Prompt = A verbatim copy of all the data is required; the pictures should not appear in it.

═══ Records for this exercise ═══

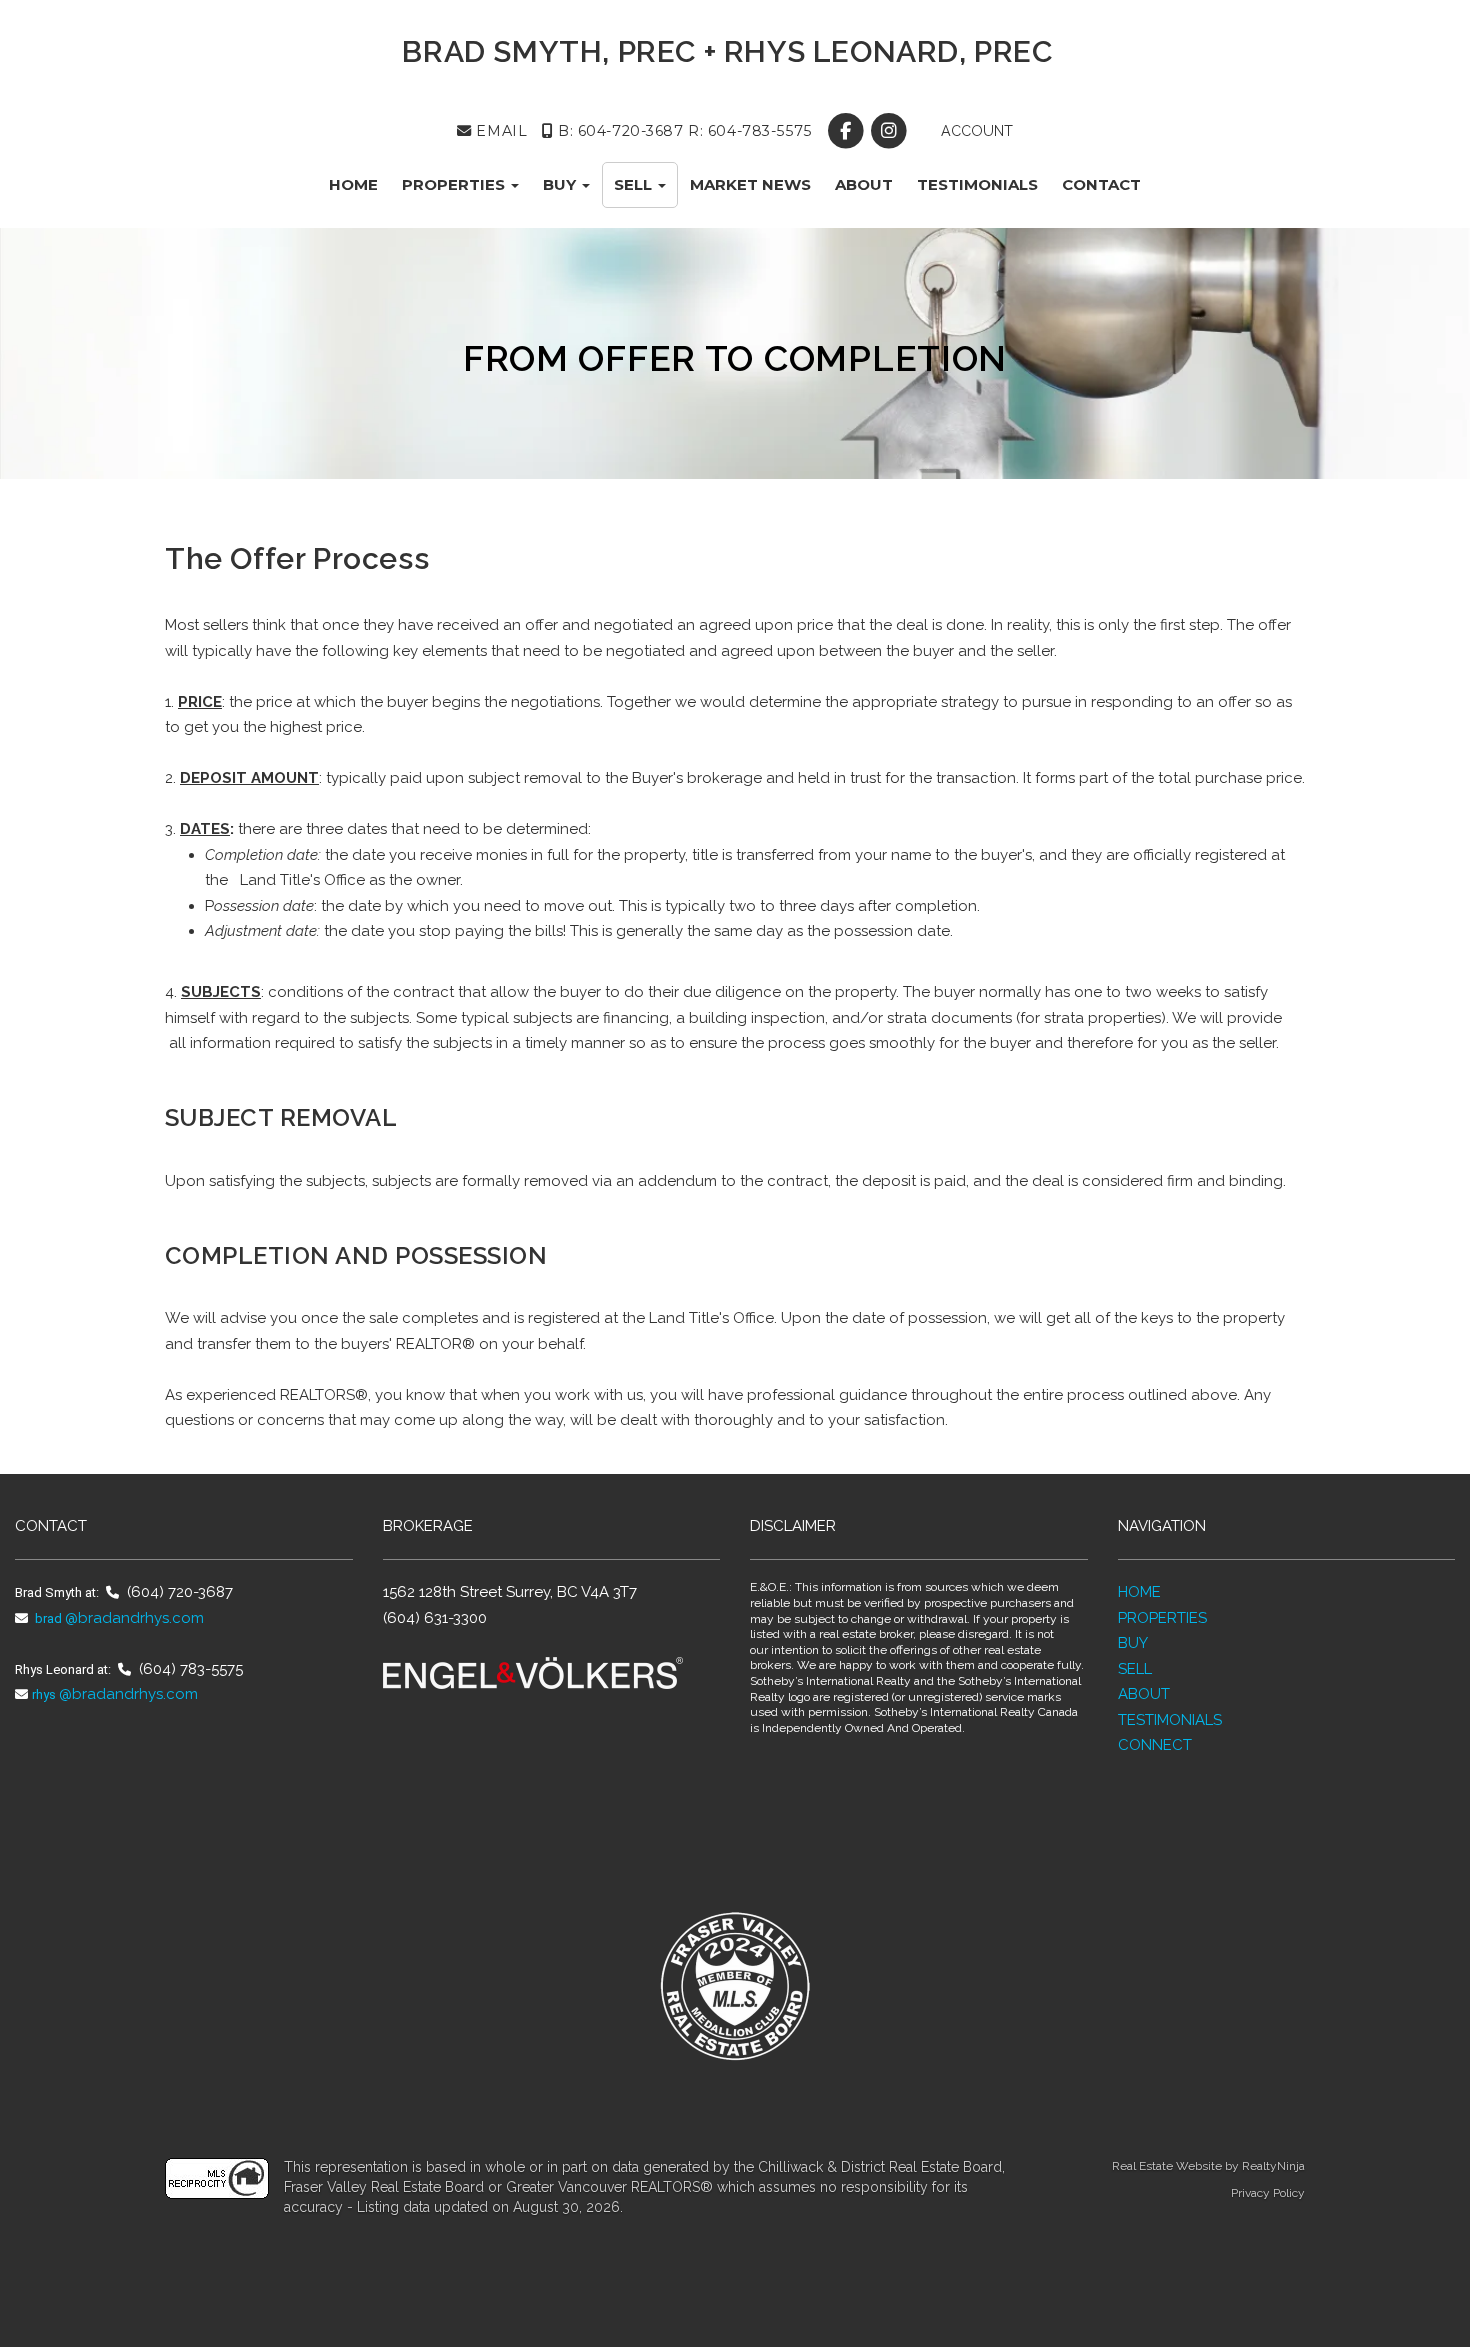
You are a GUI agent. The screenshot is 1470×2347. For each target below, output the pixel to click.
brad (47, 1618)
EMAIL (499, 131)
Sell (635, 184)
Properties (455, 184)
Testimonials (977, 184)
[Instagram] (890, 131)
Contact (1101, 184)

═══

Problem solution =
You are a GUI agent. The screenshot is 1470×2347. For each target below, output the pixel to click.
brad (47, 1618)
EMAIL (499, 131)
Sell (635, 184)
Properties (455, 184)
Testimonials (977, 184)
[Instagram] (890, 131)
Contact (1101, 184)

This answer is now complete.